• TASK DETAILS:
Please find all lines containing "computer" in the listing below and copy them.

═══ RECORDS TO PROCESS ═══

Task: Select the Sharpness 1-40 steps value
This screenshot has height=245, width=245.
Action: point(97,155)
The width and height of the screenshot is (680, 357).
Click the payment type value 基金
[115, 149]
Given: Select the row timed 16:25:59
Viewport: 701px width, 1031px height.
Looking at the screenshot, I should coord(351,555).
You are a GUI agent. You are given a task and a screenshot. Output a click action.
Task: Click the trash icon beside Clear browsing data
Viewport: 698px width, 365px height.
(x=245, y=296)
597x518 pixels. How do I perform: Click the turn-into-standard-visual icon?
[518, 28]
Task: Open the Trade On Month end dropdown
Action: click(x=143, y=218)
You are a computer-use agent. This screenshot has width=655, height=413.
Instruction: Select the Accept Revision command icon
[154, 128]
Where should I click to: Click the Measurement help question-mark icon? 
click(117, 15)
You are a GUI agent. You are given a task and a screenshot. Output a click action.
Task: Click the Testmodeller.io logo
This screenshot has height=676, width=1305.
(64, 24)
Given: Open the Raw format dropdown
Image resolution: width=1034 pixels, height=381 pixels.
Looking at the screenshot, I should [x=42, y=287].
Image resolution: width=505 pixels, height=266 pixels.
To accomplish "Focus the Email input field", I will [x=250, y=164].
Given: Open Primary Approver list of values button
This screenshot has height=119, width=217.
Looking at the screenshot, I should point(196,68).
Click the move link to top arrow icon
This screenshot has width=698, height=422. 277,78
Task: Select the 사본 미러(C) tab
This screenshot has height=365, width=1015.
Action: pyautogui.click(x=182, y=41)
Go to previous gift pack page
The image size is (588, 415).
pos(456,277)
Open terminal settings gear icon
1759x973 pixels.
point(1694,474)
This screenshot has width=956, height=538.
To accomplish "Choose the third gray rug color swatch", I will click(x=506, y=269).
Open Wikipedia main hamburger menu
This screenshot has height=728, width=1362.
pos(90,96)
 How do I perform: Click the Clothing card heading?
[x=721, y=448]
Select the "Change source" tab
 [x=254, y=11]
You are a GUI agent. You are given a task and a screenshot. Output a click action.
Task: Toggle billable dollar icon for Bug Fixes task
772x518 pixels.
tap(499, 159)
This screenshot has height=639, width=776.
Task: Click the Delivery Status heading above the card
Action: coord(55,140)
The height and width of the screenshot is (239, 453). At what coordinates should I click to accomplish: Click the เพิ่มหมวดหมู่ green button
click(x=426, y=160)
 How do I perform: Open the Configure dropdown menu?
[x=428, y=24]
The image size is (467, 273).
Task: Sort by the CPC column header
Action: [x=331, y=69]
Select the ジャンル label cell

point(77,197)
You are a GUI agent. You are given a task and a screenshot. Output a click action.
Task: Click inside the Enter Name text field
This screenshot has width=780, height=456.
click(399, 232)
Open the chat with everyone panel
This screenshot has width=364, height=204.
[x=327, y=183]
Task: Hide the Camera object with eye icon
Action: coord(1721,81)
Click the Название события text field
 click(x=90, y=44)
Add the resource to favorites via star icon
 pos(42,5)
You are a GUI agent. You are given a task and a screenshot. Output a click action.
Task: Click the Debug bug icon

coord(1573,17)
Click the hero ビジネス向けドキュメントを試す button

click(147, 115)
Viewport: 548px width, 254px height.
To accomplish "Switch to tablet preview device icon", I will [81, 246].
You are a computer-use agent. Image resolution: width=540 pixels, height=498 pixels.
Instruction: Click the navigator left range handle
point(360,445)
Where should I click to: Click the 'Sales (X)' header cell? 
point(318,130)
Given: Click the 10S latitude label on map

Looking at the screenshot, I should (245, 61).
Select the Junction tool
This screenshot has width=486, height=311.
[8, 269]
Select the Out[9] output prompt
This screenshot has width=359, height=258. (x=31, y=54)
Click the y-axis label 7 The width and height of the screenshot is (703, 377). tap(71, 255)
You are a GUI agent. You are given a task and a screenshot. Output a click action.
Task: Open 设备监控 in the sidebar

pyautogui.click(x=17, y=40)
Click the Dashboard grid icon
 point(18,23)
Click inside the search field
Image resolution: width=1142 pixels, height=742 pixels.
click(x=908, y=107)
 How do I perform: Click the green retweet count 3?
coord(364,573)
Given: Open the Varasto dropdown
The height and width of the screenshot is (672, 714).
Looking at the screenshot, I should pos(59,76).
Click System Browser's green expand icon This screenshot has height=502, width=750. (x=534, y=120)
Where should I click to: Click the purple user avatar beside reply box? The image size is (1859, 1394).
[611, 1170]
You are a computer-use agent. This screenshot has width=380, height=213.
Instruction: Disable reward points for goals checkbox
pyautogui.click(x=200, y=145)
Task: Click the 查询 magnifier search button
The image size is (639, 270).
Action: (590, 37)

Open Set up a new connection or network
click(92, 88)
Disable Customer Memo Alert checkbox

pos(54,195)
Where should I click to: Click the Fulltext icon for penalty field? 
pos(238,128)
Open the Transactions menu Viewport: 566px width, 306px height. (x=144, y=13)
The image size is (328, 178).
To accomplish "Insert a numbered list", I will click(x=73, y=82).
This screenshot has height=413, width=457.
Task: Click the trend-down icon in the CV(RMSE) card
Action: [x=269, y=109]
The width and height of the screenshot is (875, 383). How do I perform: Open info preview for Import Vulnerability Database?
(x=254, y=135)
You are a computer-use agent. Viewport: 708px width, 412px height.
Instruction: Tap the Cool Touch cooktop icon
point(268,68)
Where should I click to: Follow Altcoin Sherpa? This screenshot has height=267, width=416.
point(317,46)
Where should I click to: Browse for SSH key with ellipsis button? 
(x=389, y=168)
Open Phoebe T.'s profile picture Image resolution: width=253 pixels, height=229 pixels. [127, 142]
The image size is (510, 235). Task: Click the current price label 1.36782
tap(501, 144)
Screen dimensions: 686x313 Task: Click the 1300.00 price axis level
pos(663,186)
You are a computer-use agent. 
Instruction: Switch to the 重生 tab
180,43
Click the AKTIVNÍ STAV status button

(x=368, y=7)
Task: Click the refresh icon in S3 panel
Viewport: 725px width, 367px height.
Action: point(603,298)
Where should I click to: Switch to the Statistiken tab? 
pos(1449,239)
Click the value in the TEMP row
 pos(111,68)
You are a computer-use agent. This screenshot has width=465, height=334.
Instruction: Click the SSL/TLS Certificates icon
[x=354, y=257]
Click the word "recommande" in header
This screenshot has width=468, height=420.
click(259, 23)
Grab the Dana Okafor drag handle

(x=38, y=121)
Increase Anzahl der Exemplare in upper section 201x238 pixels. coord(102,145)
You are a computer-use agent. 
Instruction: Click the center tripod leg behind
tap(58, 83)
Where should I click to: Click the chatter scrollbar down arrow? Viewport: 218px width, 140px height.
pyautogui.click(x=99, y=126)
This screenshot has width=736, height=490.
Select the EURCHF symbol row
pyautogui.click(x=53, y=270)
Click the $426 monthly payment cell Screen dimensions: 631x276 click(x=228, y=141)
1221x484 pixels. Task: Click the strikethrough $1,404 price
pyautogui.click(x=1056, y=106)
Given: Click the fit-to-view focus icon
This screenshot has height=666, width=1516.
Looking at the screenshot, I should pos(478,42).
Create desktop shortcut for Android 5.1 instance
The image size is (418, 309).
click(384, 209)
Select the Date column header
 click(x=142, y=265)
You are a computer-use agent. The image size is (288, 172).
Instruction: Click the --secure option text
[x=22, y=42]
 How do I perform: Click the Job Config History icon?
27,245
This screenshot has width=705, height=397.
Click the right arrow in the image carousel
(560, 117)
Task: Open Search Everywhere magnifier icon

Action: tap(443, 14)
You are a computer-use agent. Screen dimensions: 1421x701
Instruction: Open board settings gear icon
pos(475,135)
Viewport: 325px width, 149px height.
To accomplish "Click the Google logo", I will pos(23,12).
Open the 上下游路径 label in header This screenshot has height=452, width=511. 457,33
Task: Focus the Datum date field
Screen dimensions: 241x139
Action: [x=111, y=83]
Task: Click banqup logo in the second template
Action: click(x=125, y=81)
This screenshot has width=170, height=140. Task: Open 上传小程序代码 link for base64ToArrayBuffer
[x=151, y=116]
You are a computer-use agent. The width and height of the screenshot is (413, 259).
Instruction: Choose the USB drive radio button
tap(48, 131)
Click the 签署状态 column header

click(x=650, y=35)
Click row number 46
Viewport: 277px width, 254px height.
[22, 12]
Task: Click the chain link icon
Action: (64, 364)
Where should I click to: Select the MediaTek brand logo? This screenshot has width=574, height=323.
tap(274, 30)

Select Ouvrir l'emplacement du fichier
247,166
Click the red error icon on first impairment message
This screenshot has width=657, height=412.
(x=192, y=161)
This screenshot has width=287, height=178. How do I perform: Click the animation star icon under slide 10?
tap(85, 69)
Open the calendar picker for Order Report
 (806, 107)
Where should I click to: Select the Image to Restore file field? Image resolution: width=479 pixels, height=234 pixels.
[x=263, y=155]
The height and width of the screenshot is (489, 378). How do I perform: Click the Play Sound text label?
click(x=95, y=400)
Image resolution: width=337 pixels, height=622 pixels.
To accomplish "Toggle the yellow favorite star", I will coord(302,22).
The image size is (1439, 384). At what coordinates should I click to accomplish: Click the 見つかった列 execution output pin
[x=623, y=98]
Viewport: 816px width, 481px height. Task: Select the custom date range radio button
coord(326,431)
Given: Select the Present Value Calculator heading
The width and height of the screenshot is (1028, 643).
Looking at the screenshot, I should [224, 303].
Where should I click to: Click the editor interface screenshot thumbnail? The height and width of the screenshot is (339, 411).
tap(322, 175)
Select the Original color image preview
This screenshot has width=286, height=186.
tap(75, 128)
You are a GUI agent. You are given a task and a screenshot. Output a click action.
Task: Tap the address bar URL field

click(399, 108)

═══

• RESPONSE AREA:
You are a computer-use agent. This screenshot has width=655, height=413.
You are a computer-use agent. Image resolution: width=540 pixels, height=498 pixels.
You are a computer-use agent. This screenshot has width=380, height=213.
You are a computer-use agent. Viewport: 708px width, 412px height.
You are a computer-use agent. 
You are a computer-use agent. This screenshot has width=465, height=334.
You are a computer-use agent. 
You are a computer-use agent. The image size is (288, 172).
You are a computer-use agent. Screen dimensions: 1421x701
You are a computer-use agent. The width and height of the screenshot is (413, 259).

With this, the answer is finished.